How to Set up R Server Profiles¶
Opal is able to connect to multiple R servers: see R Server documentation. The benefits of having multiple R servers are:
- Having different versions of R and/or R packages (i.e. profiles) installed, for reproducible science (see also How to Set up R/DataSHIELD Client Profiles),
- Balance the computation load other several R servers with same profile.
Opal has two different strategies for establishing connection with R servers (see Apps documentation):
- Self-registration, which is flexible and then appropriate for load balancing,
- Service discovery, which is preferred for managing multiple R server profiles.
Whatever the chosen registration strategy, the name of the R profile in Opal is the name of the cluster
declared in the Rock R server configuration (see Cluster Node Configuration documentation).
Using the Docker technology, several R servers can run on the same host. An R server packaged in a Docker container is also easier to maintain, when R packages are to be updated or when a computation environment is to be restored. Therefore, the following instructions will recommend the Docker usage and more specifically the Docker Compose tool.
Step 1 - Prepare Docker Images¶
The following Rock R server Docker images are proposed:
Image | Description |
---|---|
obiba/rock | Rock R server application with R and useful R packages and system libraries.
Everything you need for a standard R server connected to Opal (reporting, resources, analysis).
Available tags are:
-
latest , <rock_version> (for instance 1.0 )-
<rock_version>-R<r-version> (for instance 1.0-R4.1 ). |
datashield/rock-base | Based on
obiba/rock image and includes the datashield/dsBase R package for basic DataSHIELD analysis.This is the recommended base image for the DataSHIELD users.
Available tags are:
-
latest , <dsBase_version> (for instance 6.1 )-
<dsbase_version>-R<r_version> (for instance 6.1-R4.1 ).As a reference, see datashield/rock-base Dockerfile.
|
datashield/rock-mediation | Based on
datashield/rock-base image and includes the datashield/dsMediation R package for mediation related DataSHIELD analysis.Available tags are:
-
latest , <dsMediation_version> (for instance 0.0.1 ).As a reference, see datashield/rock-mediation Dockerfile.
|
datashield/rock-omics | Based on
datashield/rock-base image and includes the isglobal-brge/dsOmics R package for omics related DataSHIELD analysis.Available tags are:
-
latest , <dsOmics_version> (for instance 1.0 or 1.0.7 ).As a reference, see datashield/rock-omics Dockerfile.
|
datashield/rock-exposome | Based on
datashield/rock-base image and includes the isglobal-brge/dsExposome R package for exposome related DataSHIELD analysis.Available tags are:
-
latest , <dsExposome_version> (for instance 1.0 or 1.0.1 ).As a reference, see datashield/rock-exposome Dockerfile.
|
From these base images, it is possible to make your own, with additional R packages and system libraries installed. See for instance these demo images:
- obiba/rock-demo:geo Dockerfile installs geo system libraries and a DataSHIELD R package for geolocalized data analysis.

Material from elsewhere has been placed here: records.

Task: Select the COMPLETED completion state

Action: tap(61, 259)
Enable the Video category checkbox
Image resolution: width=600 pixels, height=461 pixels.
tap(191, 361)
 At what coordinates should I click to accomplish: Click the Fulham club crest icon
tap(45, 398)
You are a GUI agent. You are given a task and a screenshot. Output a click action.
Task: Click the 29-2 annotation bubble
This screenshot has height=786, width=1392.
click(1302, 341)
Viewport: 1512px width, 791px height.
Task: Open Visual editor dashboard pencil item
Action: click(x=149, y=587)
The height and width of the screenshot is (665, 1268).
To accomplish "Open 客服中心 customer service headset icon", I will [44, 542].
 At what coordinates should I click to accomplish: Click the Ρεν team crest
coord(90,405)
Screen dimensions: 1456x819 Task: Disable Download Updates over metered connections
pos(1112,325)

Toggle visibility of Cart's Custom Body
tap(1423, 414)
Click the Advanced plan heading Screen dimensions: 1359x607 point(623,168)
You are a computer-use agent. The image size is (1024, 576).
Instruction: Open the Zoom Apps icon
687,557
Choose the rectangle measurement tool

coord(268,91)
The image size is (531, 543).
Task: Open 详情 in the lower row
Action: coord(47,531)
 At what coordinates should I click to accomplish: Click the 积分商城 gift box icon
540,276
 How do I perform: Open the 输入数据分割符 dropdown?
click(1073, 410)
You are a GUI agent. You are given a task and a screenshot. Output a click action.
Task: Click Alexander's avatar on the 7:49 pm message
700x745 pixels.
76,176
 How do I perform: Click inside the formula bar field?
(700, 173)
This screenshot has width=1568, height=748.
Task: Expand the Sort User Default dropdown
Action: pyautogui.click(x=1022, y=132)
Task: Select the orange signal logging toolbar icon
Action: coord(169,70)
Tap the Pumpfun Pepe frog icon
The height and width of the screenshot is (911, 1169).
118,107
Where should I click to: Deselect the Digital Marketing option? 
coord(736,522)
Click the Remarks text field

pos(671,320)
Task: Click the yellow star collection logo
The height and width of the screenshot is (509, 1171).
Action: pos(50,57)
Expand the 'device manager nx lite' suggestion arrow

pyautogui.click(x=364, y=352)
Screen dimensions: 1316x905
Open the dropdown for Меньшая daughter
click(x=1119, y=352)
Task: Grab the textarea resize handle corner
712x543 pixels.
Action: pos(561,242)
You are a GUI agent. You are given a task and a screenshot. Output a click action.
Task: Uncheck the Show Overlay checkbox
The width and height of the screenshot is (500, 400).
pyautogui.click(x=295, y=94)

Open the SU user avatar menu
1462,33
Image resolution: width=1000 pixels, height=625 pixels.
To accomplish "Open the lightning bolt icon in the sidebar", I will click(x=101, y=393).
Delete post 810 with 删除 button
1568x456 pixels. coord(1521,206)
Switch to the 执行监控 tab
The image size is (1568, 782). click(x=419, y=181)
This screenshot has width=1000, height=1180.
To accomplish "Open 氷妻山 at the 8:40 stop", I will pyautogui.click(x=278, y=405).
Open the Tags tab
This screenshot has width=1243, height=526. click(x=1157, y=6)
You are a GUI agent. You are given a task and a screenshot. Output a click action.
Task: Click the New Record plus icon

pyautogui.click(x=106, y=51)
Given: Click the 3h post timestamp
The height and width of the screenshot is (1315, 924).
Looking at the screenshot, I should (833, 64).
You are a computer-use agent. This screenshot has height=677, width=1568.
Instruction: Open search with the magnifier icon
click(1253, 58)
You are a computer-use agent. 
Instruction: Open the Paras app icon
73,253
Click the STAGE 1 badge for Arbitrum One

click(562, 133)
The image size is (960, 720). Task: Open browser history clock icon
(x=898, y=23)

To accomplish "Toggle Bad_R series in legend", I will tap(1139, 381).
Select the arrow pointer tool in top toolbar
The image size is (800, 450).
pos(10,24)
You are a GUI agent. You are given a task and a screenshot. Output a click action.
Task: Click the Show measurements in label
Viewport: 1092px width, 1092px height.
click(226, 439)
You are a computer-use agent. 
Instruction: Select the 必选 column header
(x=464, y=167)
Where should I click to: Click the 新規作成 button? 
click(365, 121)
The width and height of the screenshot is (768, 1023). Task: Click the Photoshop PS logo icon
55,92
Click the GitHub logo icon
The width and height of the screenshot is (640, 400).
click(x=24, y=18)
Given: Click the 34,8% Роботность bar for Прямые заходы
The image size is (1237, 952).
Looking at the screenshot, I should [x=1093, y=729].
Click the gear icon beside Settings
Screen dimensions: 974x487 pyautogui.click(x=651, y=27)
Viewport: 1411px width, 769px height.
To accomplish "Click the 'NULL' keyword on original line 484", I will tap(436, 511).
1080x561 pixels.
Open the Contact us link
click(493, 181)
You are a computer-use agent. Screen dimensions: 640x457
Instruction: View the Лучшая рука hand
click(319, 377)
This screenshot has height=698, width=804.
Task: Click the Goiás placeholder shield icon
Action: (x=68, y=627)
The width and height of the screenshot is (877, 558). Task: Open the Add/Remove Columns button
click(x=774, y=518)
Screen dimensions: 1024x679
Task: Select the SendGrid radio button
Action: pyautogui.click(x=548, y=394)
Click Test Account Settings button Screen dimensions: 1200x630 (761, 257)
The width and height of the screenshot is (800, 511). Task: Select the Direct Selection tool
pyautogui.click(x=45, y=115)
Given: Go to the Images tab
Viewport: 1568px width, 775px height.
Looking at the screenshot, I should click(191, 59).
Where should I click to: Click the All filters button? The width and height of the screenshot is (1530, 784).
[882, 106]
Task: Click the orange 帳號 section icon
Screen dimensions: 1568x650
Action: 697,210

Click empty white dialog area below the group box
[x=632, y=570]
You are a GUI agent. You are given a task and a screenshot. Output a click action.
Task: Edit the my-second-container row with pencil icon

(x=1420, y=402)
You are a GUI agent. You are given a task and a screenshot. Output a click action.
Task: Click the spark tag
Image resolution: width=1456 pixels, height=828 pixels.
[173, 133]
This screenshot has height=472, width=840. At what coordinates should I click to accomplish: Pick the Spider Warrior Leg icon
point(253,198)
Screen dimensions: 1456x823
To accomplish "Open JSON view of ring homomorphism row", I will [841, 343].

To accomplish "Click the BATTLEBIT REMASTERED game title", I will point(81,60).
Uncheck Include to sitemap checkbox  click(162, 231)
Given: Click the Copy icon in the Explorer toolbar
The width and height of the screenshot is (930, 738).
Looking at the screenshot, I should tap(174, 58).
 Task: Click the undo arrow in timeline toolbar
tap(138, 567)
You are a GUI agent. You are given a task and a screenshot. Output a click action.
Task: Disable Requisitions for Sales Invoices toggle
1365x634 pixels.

- obiba/rock-demo:survival Dockerfile installs the dsSurvival DataSHIELD package.
Step 2 - Docker Compose Configuration¶
Your Docker Compose configuration can include the Opal server but it is not mandatory, as the Opal server can be installed from a native package, whereas the multiple R servers will be started from docker images.
Different datashield/rock-base
images can be used to expose different R packages versions. The DataSHIELD researcher can specify the appropriate profile name at connection time to ensure that the analysis envrionment is reproducible.
In the following example, several R servers will be accessible through their own port number, and the Opal server must be configured accordingly.
version: '3'
services:
datashield:
image: datashield/rock-base:latest
ports:
- ${PORT_DEFAULT}:8085
environment:
- ROCK_ID=${ROCK_ID}
- ROCK_CLUSTER=default
datashield-61:
image: datashield/rock-base:6.1-R4.1
ports:
- ${PORT_BASE61}:8085
environment:
- ROCK_ID=${ROCK_ID}-base-6.1
- ROCK_CLUSTER=base-6.1
Warning
Make sure there is always an R servers cluster name called default
, which is the default profile name expected by Opal when none is specified.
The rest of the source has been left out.